▸ **PROBLEM TO WORK ON**
Among the entries below, find the line with "Instruction: Click the map zoom in button", then quote it and each following line up to and including the line with "Tap the blue", and nothing else.

(Saved data entries)
• • •

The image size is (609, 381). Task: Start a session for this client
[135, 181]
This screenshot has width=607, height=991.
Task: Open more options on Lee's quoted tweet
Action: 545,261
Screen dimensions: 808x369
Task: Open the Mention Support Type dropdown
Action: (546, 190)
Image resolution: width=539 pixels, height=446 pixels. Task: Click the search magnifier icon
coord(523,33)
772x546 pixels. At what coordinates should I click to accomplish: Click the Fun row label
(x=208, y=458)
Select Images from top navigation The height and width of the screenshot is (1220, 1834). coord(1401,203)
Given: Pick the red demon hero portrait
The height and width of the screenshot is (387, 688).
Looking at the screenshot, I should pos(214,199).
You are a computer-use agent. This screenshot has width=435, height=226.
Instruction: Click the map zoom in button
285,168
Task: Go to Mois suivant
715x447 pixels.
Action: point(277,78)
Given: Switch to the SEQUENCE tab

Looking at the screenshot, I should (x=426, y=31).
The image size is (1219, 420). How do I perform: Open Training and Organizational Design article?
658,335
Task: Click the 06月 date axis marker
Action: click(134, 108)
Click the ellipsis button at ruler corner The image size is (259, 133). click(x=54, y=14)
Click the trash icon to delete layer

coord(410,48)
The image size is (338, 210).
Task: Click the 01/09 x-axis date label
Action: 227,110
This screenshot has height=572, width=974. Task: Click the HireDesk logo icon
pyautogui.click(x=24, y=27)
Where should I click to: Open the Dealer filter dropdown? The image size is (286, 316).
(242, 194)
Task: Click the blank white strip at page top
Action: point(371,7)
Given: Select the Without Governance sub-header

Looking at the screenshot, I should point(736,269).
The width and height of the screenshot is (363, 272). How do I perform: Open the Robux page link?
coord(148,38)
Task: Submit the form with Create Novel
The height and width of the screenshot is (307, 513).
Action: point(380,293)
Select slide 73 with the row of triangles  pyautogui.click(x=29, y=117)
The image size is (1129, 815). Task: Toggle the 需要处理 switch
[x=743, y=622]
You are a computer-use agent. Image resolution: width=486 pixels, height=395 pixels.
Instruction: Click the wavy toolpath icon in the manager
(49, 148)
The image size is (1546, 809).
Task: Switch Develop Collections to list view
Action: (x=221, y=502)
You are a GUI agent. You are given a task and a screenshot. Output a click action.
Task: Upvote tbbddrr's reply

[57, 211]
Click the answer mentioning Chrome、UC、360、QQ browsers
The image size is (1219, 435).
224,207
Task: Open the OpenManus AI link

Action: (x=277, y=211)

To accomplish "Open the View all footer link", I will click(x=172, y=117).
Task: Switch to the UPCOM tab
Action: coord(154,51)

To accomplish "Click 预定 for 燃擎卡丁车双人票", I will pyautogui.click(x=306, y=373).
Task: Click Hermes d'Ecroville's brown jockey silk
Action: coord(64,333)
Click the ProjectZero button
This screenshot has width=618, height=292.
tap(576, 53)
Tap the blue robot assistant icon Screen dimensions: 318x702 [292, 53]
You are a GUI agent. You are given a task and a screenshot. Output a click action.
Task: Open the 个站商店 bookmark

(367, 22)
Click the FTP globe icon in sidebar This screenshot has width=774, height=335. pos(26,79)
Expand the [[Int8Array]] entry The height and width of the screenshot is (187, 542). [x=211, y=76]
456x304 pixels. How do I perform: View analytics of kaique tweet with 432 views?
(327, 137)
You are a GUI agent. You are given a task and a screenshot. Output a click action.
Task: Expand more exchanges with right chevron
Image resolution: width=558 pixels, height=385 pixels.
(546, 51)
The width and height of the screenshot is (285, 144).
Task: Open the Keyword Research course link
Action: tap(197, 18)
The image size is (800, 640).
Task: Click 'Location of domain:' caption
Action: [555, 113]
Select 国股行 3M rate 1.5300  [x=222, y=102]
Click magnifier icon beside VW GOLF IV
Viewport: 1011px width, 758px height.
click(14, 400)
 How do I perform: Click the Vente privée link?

• • •

▸ **REPLY TO THE EXERCISE**
Instruction: Click the map zoom in button
285,168
Task: Go to Mois suivant
715x447 pixels.
Action: point(277,78)
Given: Switch to the SEQUENCE tab

Looking at the screenshot, I should (x=426, y=31).
The image size is (1219, 420). How do I perform: Open Training and Organizational Design article?
658,335
Task: Click the 06月 date axis marker
Action: click(134, 108)
Click the ellipsis button at ruler corner The image size is (259, 133). click(x=54, y=14)
Click the trash icon to delete layer

coord(410,48)
The image size is (338, 210).
Task: Click the 01/09 x-axis date label
Action: 227,110
This screenshot has height=572, width=974. Task: Click the HireDesk logo icon
pyautogui.click(x=24, y=27)
Where should I click to: Open the Dealer filter dropdown? The image size is (286, 316).
(242, 194)
Task: Click the blank white strip at page top
Action: point(371,7)
Given: Select the Without Governance sub-header

Looking at the screenshot, I should point(736,269).
The width and height of the screenshot is (363, 272). How do I perform: Open the Robux page link?
coord(148,38)
Task: Submit the form with Create Novel
The height and width of the screenshot is (307, 513).
Action: point(380,293)
Select slide 73 with the row of triangles  pyautogui.click(x=29, y=117)
The image size is (1129, 815). Task: Toggle the 需要处理 switch
[x=743, y=622]
You are a computer-use agent. Image resolution: width=486 pixels, height=395 pixels.
Instruction: Click the wavy toolpath icon in the manager
(49, 148)
The image size is (1546, 809).
Task: Switch Develop Collections to list view
Action: (x=221, y=502)
You are a GUI agent. You are given a task and a screenshot. Output a click action.
Task: Upvote tbbddrr's reply

[57, 211]
Click the answer mentioning Chrome、UC、360、QQ browsers
The image size is (1219, 435).
224,207
Task: Open the OpenManus AI link

Action: (x=277, y=211)

To accomplish "Open the View all footer link", I will click(x=172, y=117).
Task: Switch to the UPCOM tab
Action: coord(154,51)

To accomplish "Click 预定 for 燃擎卡丁车双人票", I will pyautogui.click(x=306, y=373).
Task: Click Hermes d'Ecroville's brown jockey silk
Action: coord(64,333)
Click the ProjectZero button
This screenshot has width=618, height=292.
tap(576, 53)
Tap the blue robot assistant icon Screen dimensions: 318x702 [292, 53]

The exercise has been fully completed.